Goal >>
Copy out the entries from the start through the line containing "will (x=1154, y=20).", swapping "magnifier" for "lens" and leaving everything else unchanged.

The input >>
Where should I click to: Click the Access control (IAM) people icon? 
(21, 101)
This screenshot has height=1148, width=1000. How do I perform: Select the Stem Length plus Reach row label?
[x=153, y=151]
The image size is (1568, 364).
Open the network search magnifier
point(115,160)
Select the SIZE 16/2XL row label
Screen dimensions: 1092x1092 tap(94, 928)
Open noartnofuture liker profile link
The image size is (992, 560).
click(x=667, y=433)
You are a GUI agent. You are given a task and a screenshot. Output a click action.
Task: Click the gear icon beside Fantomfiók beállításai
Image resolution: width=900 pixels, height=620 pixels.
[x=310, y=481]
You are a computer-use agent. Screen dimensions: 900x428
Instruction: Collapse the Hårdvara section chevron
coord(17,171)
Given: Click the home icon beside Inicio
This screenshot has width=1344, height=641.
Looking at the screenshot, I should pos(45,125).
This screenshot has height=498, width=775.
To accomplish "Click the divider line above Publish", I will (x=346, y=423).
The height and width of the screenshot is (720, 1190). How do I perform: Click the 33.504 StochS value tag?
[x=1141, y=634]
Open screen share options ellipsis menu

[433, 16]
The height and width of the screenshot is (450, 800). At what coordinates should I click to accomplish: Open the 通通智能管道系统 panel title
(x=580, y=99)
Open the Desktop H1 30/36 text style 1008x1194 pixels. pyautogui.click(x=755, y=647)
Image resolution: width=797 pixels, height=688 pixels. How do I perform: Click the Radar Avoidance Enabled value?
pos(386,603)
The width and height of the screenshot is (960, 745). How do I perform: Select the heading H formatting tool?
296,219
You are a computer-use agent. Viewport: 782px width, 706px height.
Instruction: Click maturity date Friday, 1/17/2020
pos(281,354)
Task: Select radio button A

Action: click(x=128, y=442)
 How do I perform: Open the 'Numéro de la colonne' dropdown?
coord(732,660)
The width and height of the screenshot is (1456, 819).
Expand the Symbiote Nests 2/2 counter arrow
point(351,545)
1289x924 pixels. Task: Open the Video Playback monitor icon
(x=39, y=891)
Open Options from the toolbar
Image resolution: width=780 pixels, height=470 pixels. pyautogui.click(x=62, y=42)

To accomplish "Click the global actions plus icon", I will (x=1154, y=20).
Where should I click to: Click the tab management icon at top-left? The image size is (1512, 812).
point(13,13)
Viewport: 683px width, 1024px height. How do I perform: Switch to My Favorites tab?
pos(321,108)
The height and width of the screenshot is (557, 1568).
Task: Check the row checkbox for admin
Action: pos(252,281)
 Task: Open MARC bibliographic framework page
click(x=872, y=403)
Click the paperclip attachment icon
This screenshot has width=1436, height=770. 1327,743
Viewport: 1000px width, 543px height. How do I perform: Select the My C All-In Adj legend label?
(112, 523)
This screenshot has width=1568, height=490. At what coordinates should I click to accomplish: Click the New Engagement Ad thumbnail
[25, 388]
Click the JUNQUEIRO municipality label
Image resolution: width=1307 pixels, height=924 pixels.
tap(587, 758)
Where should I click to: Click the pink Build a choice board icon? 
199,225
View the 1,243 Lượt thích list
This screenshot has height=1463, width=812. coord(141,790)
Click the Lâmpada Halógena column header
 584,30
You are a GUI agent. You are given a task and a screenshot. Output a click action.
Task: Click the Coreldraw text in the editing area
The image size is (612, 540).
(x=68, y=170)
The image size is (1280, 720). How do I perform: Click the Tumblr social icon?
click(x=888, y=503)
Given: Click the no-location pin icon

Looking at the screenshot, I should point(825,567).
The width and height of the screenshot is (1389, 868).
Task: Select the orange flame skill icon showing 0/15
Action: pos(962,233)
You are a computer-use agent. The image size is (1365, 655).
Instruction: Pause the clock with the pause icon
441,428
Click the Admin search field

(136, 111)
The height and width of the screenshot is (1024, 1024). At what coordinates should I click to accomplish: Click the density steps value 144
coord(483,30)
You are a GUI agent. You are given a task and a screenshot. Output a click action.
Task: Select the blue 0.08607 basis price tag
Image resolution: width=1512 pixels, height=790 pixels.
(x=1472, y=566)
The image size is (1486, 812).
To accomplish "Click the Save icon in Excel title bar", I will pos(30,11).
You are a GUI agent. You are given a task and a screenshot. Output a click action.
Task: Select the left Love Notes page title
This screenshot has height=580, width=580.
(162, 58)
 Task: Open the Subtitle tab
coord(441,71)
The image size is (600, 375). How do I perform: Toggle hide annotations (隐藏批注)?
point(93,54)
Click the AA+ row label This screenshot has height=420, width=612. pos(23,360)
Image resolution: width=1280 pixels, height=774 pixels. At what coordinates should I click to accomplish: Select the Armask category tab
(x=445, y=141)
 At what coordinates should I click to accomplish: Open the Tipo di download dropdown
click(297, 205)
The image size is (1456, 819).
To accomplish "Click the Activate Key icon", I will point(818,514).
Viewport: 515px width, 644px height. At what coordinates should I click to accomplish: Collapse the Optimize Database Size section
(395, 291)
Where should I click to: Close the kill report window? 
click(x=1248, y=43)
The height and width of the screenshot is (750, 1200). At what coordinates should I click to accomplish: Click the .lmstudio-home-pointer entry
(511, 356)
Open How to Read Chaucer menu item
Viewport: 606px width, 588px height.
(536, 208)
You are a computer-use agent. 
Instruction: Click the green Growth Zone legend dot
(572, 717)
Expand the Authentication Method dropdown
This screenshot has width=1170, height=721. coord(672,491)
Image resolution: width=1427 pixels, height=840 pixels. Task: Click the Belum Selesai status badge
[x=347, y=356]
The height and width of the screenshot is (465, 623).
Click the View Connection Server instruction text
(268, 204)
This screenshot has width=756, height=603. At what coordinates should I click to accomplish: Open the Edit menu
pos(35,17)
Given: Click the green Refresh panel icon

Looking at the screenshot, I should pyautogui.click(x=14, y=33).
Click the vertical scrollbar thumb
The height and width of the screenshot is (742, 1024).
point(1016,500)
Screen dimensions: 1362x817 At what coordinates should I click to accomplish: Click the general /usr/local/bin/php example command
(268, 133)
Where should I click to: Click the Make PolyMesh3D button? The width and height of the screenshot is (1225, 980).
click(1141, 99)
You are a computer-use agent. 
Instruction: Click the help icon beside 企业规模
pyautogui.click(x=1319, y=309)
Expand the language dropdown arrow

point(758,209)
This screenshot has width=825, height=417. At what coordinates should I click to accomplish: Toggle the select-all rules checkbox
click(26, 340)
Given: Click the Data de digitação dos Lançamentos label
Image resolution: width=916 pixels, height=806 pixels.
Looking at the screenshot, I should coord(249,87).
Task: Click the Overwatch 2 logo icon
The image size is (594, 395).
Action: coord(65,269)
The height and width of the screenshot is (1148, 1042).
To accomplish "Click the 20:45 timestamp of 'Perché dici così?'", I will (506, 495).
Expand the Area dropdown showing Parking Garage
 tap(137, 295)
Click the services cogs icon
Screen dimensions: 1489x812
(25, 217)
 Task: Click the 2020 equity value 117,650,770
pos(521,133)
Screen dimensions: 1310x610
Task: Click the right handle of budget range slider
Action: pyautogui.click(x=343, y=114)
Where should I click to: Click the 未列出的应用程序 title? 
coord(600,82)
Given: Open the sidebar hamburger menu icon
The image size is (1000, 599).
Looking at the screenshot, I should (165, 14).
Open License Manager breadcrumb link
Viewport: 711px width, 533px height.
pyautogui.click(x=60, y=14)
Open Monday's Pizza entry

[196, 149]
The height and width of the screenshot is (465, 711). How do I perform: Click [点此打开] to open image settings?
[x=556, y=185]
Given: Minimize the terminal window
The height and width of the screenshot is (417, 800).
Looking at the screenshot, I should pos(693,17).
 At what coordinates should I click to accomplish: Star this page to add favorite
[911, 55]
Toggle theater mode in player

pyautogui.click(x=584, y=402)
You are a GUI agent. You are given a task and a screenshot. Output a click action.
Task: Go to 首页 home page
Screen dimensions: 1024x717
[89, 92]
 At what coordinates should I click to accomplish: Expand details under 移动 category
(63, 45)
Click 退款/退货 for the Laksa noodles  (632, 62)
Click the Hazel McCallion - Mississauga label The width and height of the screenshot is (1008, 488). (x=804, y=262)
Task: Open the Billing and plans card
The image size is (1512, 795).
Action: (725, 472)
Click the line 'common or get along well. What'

Finished answer >>
Where should I click to: Click the Access control (IAM) people icon? 
(21, 101)
This screenshot has height=1148, width=1000. How do I perform: Select the Stem Length plus Reach row label?
[x=153, y=151]
The image size is (1568, 364).
Open the network search lens
point(115,160)
Select the SIZE 16/2XL row label
Screen dimensions: 1092x1092 tap(94, 928)
Open noartnofuture liker profile link
The image size is (992, 560).
click(x=667, y=433)
You are a GUI agent. You are given a task and a screenshot. Output a click action.
Task: Click the gear icon beside Fantomfiók beállításai
Image resolution: width=900 pixels, height=620 pixels.
[x=310, y=481]
You are a computer-use agent. Screen dimensions: 900x428
Instruction: Collapse the Hårdvara section chevron
coord(17,171)
Given: Click the home icon beside Inicio
This screenshot has width=1344, height=641.
Looking at the screenshot, I should pos(45,125).
This screenshot has height=498, width=775.
To accomplish "Click the divider line above Publish", I will (x=346, y=423).
The height and width of the screenshot is (720, 1190). How do I perform: Click the 33.504 StochS value tag?
[x=1141, y=634]
Open screen share options ellipsis menu

[433, 16]
The height and width of the screenshot is (450, 800). At what coordinates should I click to accomplish: Open the 通通智能管道系统 panel title
(x=580, y=99)
Open the Desktop H1 30/36 text style 1008x1194 pixels. pyautogui.click(x=755, y=647)
Image resolution: width=797 pixels, height=688 pixels. How do I perform: Click the Radar Avoidance Enabled value?
pos(386,603)
The width and height of the screenshot is (960, 745). How do I perform: Select the heading H formatting tool?
296,219
You are a computer-use agent. Viewport: 782px width, 706px height.
Instruction: Click maturity date Friday, 1/17/2020
pos(281,354)
Task: Select radio button A

Action: click(x=128, y=442)
 How do I perform: Open the 'Numéro de la colonne' dropdown?
coord(732,660)
The width and height of the screenshot is (1456, 819).
Expand the Symbiote Nests 2/2 counter arrow
point(351,545)
1289x924 pixels. Task: Open the Video Playback monitor icon
(x=39, y=891)
Open Options from the toolbar
Image resolution: width=780 pixels, height=470 pixels. pyautogui.click(x=62, y=42)

To accomplish "Click the global actions plus icon", I will (x=1154, y=20).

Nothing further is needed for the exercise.